§ **REQUIRED WORK**:
The following entries are to be retyped in full, exactly as written.

§ **Pixel coordinate grounding data**:
——

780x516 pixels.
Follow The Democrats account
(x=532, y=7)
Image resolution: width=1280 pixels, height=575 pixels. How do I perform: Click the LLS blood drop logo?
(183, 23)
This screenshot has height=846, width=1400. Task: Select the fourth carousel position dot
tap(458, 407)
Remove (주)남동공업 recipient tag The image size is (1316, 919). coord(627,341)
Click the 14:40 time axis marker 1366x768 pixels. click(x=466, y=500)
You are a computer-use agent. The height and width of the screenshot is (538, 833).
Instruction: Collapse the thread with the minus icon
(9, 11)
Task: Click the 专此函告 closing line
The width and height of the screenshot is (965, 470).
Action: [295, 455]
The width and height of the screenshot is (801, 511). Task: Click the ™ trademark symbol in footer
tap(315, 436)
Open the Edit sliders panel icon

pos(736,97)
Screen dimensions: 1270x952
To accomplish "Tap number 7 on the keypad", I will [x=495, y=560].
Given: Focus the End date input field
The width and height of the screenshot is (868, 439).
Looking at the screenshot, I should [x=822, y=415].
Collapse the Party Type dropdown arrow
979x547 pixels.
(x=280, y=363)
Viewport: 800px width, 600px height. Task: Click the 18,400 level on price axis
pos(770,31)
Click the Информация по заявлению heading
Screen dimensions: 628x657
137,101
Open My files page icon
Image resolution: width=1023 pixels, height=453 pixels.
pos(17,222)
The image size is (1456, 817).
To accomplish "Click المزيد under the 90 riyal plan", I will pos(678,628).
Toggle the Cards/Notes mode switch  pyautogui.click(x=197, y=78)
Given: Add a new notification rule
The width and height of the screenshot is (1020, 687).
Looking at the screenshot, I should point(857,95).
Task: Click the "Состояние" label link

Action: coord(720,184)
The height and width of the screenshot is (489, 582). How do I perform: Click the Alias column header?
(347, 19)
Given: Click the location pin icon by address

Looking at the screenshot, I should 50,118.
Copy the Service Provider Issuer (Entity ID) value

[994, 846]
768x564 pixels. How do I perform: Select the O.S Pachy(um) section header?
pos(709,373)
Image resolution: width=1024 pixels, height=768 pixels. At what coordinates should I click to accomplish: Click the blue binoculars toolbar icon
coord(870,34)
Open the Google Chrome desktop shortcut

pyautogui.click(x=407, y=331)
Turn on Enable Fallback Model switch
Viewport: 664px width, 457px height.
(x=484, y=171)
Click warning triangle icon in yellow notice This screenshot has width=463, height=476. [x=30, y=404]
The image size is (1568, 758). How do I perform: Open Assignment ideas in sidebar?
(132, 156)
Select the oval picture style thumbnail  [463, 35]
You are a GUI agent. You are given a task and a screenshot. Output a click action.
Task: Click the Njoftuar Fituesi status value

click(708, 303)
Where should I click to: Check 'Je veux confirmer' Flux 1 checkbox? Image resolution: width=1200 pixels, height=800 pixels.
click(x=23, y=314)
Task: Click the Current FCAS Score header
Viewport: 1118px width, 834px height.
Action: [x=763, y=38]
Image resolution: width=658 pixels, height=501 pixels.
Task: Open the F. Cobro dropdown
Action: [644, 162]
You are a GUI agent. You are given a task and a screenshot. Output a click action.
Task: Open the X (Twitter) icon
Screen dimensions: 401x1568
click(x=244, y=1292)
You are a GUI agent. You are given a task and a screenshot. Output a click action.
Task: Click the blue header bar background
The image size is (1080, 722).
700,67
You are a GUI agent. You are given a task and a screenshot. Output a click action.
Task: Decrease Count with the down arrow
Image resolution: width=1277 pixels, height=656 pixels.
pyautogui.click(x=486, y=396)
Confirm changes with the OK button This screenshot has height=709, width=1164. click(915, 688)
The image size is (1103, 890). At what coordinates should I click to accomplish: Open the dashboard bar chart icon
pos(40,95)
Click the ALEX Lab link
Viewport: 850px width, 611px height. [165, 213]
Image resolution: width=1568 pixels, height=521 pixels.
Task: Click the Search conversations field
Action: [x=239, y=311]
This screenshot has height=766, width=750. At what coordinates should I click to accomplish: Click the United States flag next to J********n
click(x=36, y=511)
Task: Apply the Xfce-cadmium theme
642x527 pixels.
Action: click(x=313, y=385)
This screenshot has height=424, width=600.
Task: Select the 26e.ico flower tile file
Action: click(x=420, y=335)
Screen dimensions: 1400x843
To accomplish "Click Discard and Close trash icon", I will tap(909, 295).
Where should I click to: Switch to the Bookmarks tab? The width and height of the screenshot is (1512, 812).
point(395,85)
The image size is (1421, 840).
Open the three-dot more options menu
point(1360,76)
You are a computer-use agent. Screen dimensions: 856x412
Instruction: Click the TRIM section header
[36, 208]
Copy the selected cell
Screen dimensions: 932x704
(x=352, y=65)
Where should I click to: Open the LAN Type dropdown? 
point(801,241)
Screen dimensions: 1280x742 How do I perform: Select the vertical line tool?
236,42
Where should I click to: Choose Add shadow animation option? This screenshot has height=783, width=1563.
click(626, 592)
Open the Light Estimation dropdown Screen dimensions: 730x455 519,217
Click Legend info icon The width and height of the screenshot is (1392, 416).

——

§ **SOLUTION**:
780x516 pixels.
Follow The Democrats account
(x=532, y=7)
Image resolution: width=1280 pixels, height=575 pixels. How do I perform: Click the LLS blood drop logo?
(183, 23)
This screenshot has height=846, width=1400. Task: Select the fourth carousel position dot
tap(458, 407)
Remove (주)남동공업 recipient tag The image size is (1316, 919). coord(627,341)
Click the 14:40 time axis marker 1366x768 pixels. click(x=466, y=500)
You are a computer-use agent. The height and width of the screenshot is (538, 833).
Instruction: Collapse the thread with the minus icon
(9, 11)
Task: Click the 专此函告 closing line
The width and height of the screenshot is (965, 470).
Action: [295, 455]
The width and height of the screenshot is (801, 511). Task: Click the ™ trademark symbol in footer
tap(315, 436)
Open the Edit sliders panel icon

pos(736,97)
Screen dimensions: 1270x952
To accomplish "Tap number 7 on the keypad", I will [x=495, y=560].
Given: Focus the End date input field
The width and height of the screenshot is (868, 439).
Looking at the screenshot, I should [x=822, y=415].
Collapse the Party Type dropdown arrow
979x547 pixels.
(x=280, y=363)
Viewport: 800px width, 600px height. Task: Click the 18,400 level on price axis
pos(770,31)
Click the Информация по заявлению heading
Screen dimensions: 628x657
137,101
Open My files page icon
Image resolution: width=1023 pixels, height=453 pixels.
pos(17,222)
The image size is (1456, 817).
To accomplish "Click المزيد under the 90 riyal plan", I will pos(678,628).
Toggle the Cards/Notes mode switch  pyautogui.click(x=197, y=78)
Given: Add a new notification rule
The width and height of the screenshot is (1020, 687).
Looking at the screenshot, I should point(857,95).
Task: Click the "Состояние" label link

Action: coord(720,184)
The height and width of the screenshot is (489, 582). How do I perform: Click the Alias column header?
(347, 19)
Given: Click the location pin icon by address

Looking at the screenshot, I should 50,118.
Copy the Service Provider Issuer (Entity ID) value

[994, 846]
768x564 pixels. How do I perform: Select the O.S Pachy(um) section header?
pos(709,373)
Image resolution: width=1024 pixels, height=768 pixels. At what coordinates should I click to accomplish: Click the blue binoculars toolbar icon
coord(870,34)
Open the Google Chrome desktop shortcut

pyautogui.click(x=407, y=331)
Turn on Enable Fallback Model switch
Viewport: 664px width, 457px height.
(x=484, y=171)
Click warning triangle icon in yellow notice This screenshot has width=463, height=476. [x=30, y=404]
The image size is (1568, 758). How do I perform: Open Assignment ideas in sidebar?
(132, 156)
Select the oval picture style thumbnail  [463, 35]
You are a GUI agent. You are given a task and a screenshot. Output a click action.
Task: Click the Njoftuar Fituesi status value

click(708, 303)
Where should I click to: Check 'Je veux confirmer' Flux 1 checkbox? Image resolution: width=1200 pixels, height=800 pixels.
click(x=23, y=314)
Task: Click the Current FCAS Score header
Viewport: 1118px width, 834px height.
Action: [x=763, y=38]
Image resolution: width=658 pixels, height=501 pixels.
Task: Open the F. Cobro dropdown
Action: [644, 162]
You are a GUI agent. You are given a task and a screenshot. Output a click action.
Task: Open the X (Twitter) icon
Screen dimensions: 401x1568
click(x=244, y=1292)
You are a GUI agent. You are given a task and a screenshot. Output a click action.
Task: Click the blue header bar background
The image size is (1080, 722).
700,67
You are a GUI agent. You are given a task and a screenshot. Output a click action.
Task: Decrease Count with the down arrow
Image resolution: width=1277 pixels, height=656 pixels.
pyautogui.click(x=486, y=396)
Confirm changes with the OK button This screenshot has height=709, width=1164. click(915, 688)
The image size is (1103, 890). At what coordinates should I click to accomplish: Open the dashboard bar chart icon
pos(40,95)
Click the ALEX Lab link
Viewport: 850px width, 611px height. [165, 213]
Image resolution: width=1568 pixels, height=521 pixels.
Task: Click the Search conversations field
Action: [x=239, y=311]
This screenshot has height=766, width=750. At what coordinates should I click to accomplish: Click the United States flag next to J********n
click(x=36, y=511)
Task: Apply the Xfce-cadmium theme
642x527 pixels.
Action: click(x=313, y=385)
This screenshot has height=424, width=600.
Task: Select the 26e.ico flower tile file
Action: click(x=420, y=335)
Screen dimensions: 1400x843
To accomplish "Click Discard and Close trash icon", I will tap(909, 295).
Where should I click to: Switch to the Bookmarks tab? The width and height of the screenshot is (1512, 812).
point(395,85)
The image size is (1421, 840).
Open the three-dot more options menu
point(1360,76)
You are a computer-use agent. Screen dimensions: 856x412
Instruction: Click the TRIM section header
[36, 208]
Copy the selected cell
Screen dimensions: 932x704
(x=352, y=65)
Where should I click to: Open the LAN Type dropdown? 
point(801,241)
Screen dimensions: 1280x742 How do I perform: Select the vertical line tool?
236,42
Where should I click to: Choose Add shadow animation option? This screenshot has height=783, width=1563.
click(626, 592)
Open the Light Estimation dropdown Screen dimensions: 730x455 519,217
Click Legend info icon The width and height of the screenshot is (1392, 416).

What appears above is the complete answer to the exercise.